Tag Cloud for BIG Data

THIS IS THE BLOG

Week 11 April 10rth, 2017
Progress
	- TagCloudGenerator3's clump finding algorithm is funky and doesn't work the way it is supposed to and gives me bad clumps, going to try to start over with TagCloudGenerator4
	- Started working on TagCloud4 where, using the algorithm I made, it will find all possible clumps and return the most efficient one.
	- Can't decide how to return the clump from the clumpfinder as. It currently returns a RectangleF object, but how do I use that to determine which words are in the clump? Should I have the program determine the words fully in the RectangleF?
	- Visited Dr. Mcvey and Dr. Pancratz. Walked back with an idea about crossover as well as where to "stop" and start preparing for the presentation.
	- Working on a redraw function to be able to recreate any solution. Randomizing the arrays has came back to bite me in the butt.
	- I believe that cntArray is to blame. I think it messes up the sizes of the font, because the rectangles are still in the correct location.
	- I was wrong. The error came from my swapping around arrays in a genome class function. Redraw function works now.
	- Working on mutate function.

Week 10 April 3rd, 2017
Progress
	- Still working on clump finding function. (Trying to implement it so that it finds the closest rectangle and expands the clump to include it).
	- Uploaded source code onto website with short description.
	- Clump algorithm can find closest words relative to clump, expand so that it includes that word, then look at how "clumped" it is via (areaUsed / totalArea).
	- Finding "close" words is very funky. It does not always return what seems to be the closest word...
	- Still tackling the clump finding algorithm over the weekend, slow but steady progress. Still no idea why clump efficiency numbers can get higher than 1... Distance seems to be working most of the time.
	- Going to start TagCloudGenerator4 where the clump finder goes through all possibilities of each genome to try to get the best clump by maintaining a clump arrays, TagCloudGenerator3 will be happy with any clump
	- An idea for TagCloudGenerator5 is that, instead of set efficiency rates for the clump, I want to try checking for jumps in efficiencies instead, because by adding an additional word, it is possible to create a much better clump (check a little bit further).

Week 5 February 20th, 2017
Progress
	- Found and read an interesting chapter concerning the generation of tag clouds by Jonathan Feinberg, person who developed Wordle.
	- Found, explored, and read articles from ai-junkie, a website written by textbook author Mat Buckland.
	- TO DO: ask prof about filter problems(check), ask about having a genetic algorithm fit words into preset shapes..., fitting in words in ANY whitespace.
	- input bunch of text instead of selecting sources, something "more" to do.
	- filter user selected word from tag/word cloud.
	- source filter, different sources, different colors/fonts?
	- clicks produce stats, imgs, context?
	- It seems like the question marks might have been caused by different languages from twitter.
	- Learned about encoding, decoding, and deciding on a fitness function. 
	- Looked at vega grammar website, but I am leaning towards just using C#.
	- Read about using Linq to "increased readability, reduced complexity, and shorten code.
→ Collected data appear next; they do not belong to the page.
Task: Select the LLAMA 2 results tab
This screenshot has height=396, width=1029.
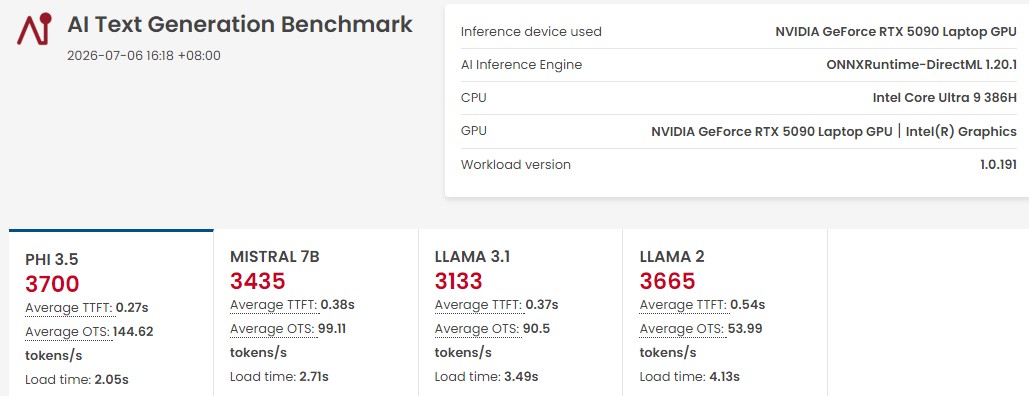Action: pos(725,313)
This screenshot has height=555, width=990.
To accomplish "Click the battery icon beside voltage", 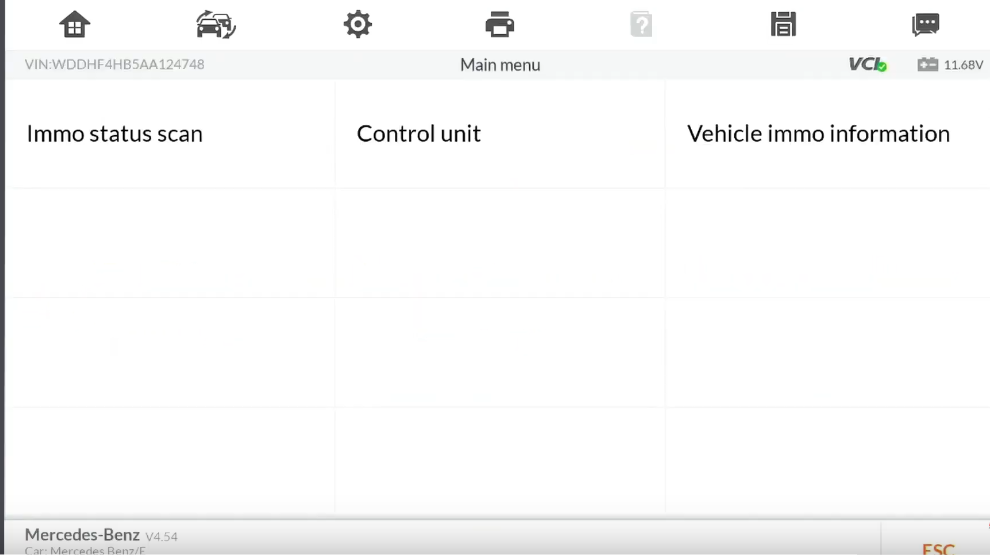I will (927, 64).
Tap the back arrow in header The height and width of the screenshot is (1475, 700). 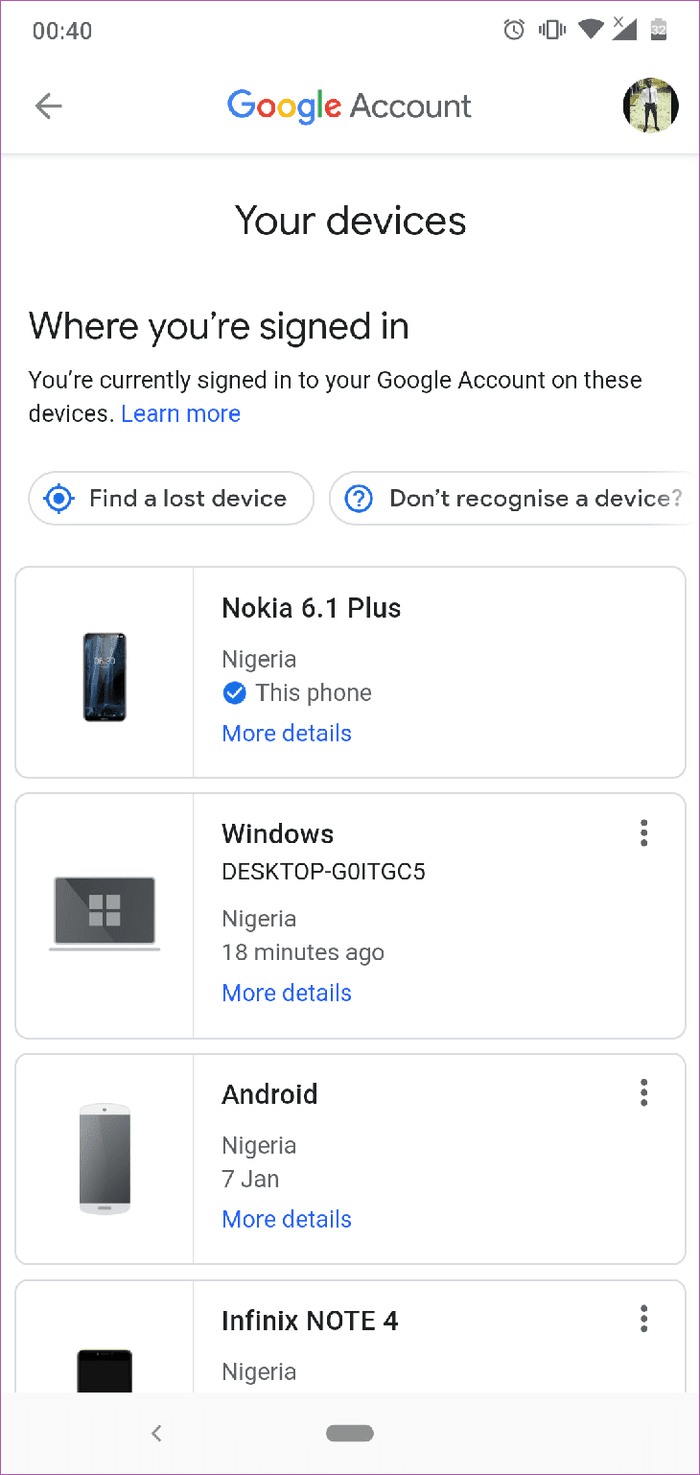(48, 106)
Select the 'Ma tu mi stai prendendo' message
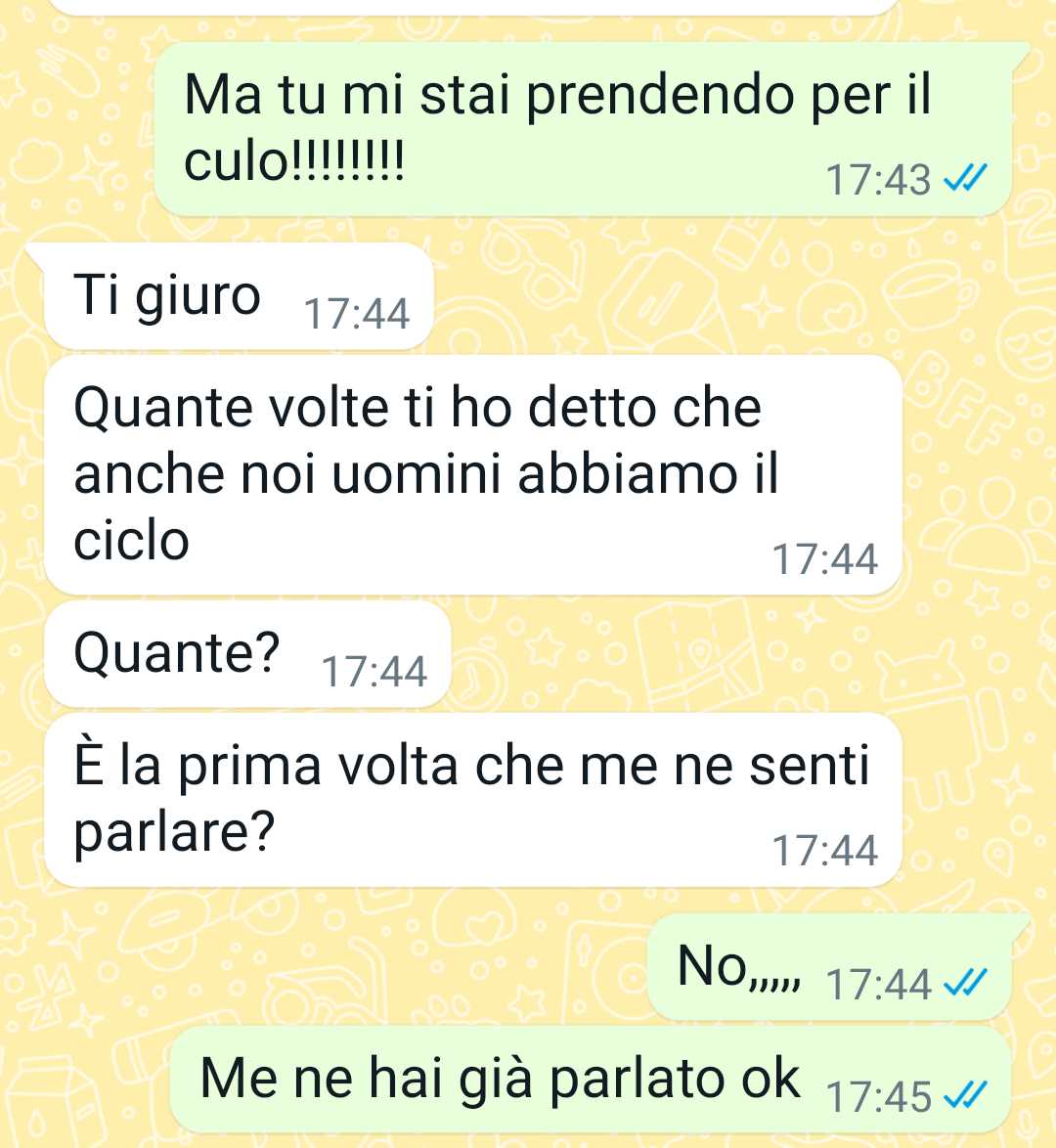This screenshot has height=1148, width=1056. (583, 129)
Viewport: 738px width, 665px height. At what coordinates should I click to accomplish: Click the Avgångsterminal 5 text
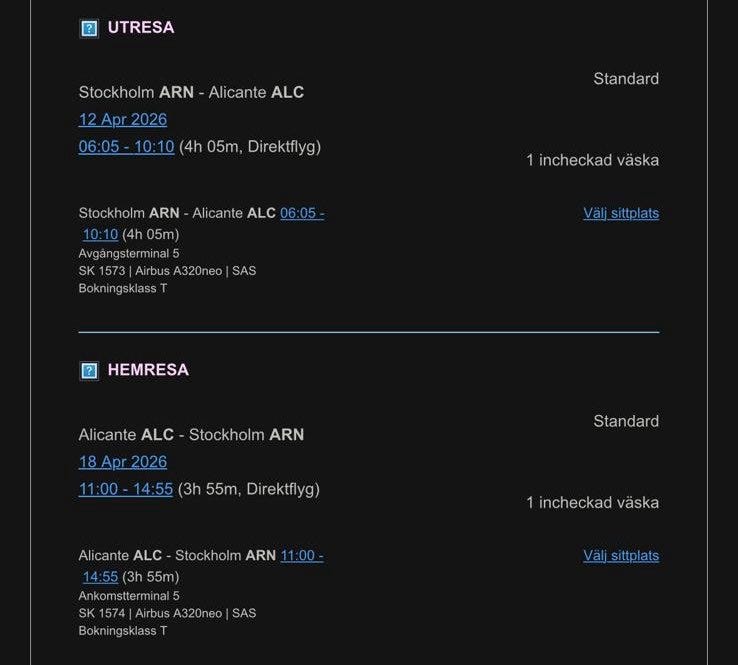[x=129, y=254]
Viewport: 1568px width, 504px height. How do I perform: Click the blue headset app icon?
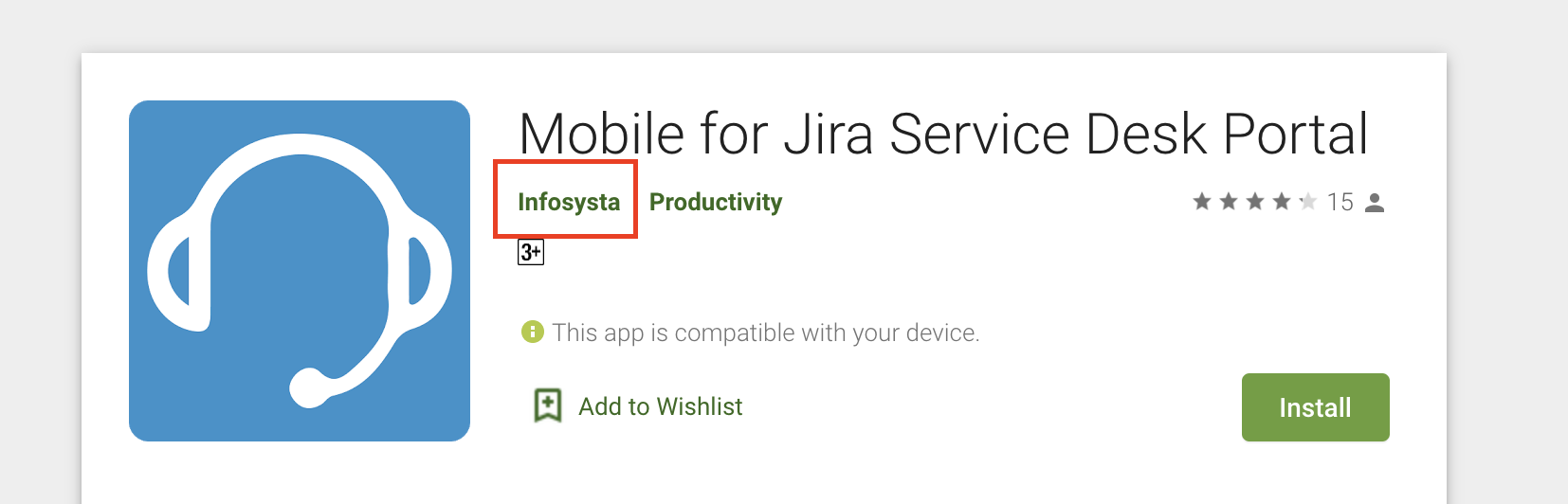click(x=300, y=271)
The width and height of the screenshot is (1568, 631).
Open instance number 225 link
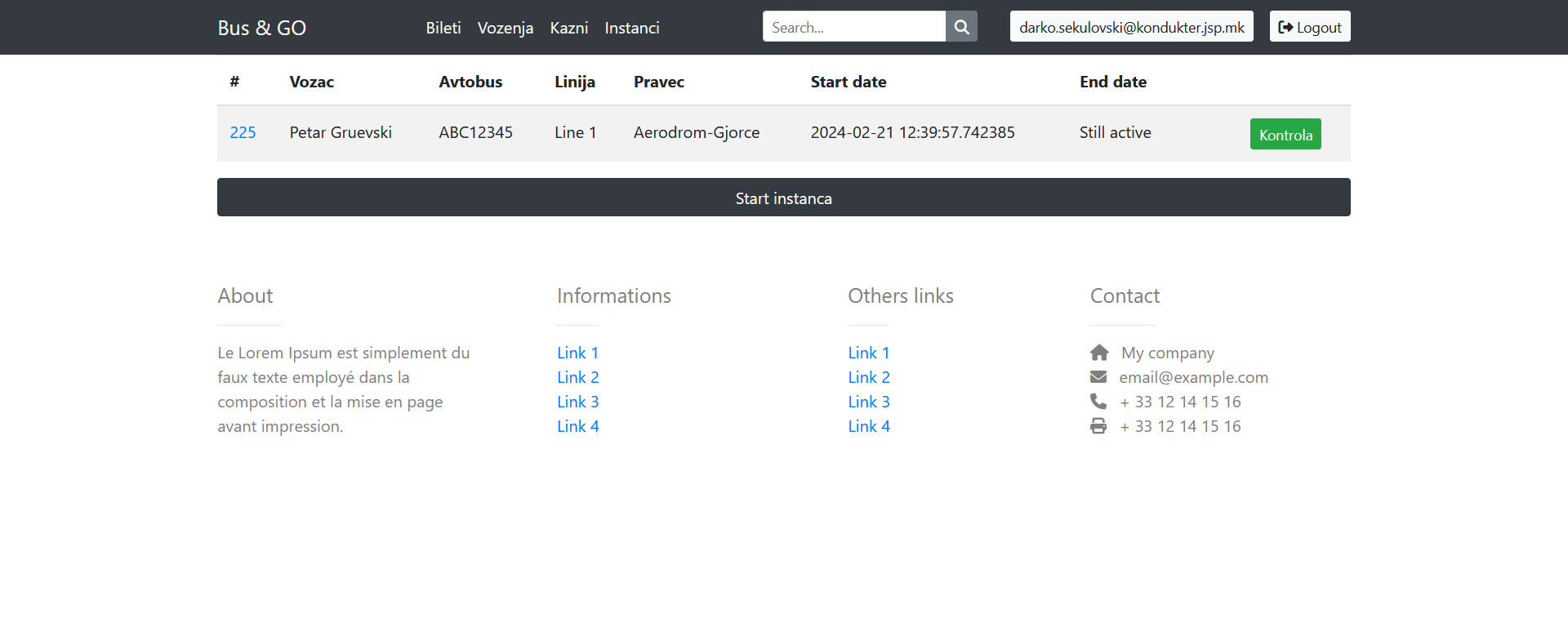point(243,132)
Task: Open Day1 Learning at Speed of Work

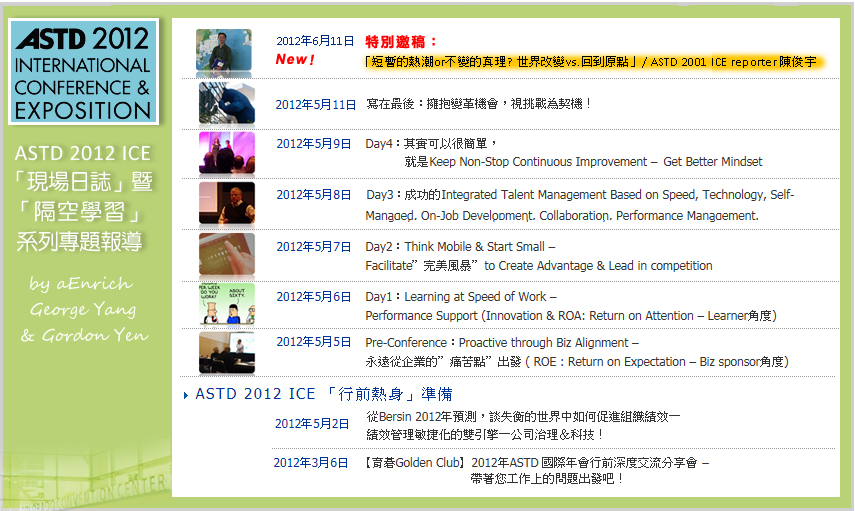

All these at the price of an ignorable insignificant performance drawback...", but decided against it.
	- Started experimenting with drawing words on a windows forms application.
	- Got stuck with figuring out how to determine the coordinates of the drawn words, visited Dr.McVey and came out with an alternate function that used a rectangle object as a parameter.
	- Made one program write heap content to file, and the windows form application to read heap content for display.
	- Started working on application GUI, namely adding an exit and minimizing button(it starts up fullscreen).

Week 1 January 26th, 2017
Progress
	- I got the website and blog up and running. It has a homepage that contains next to nothing, and a blog page that will hold my blogs. *this*
	- I have divided the project into smaller sub-tasks.
	- I have looked at past iterations of the project(2014 and 2015), and will be exploring using php to retrieve data from a source. update: since I would like the application to be general, I will not be pursuing a twitter api path
	- I have decided that my first task will be to figure out how to retrieve and organize the data.
	- Did some research to come up with potential ways to implement the program >> web crawlers, using hash tables and linked lists to store data, what genetic algorithms are, etc.
	- HTTrack seems like a good way to download all the files to be parsed from a particular source. It is software used to configure and download desirable files from any website e.g. .html, .js, gifs, etc
	- Exploring what the boost library for c++ is and how it might help with reading multiple files to store data. Should I use it?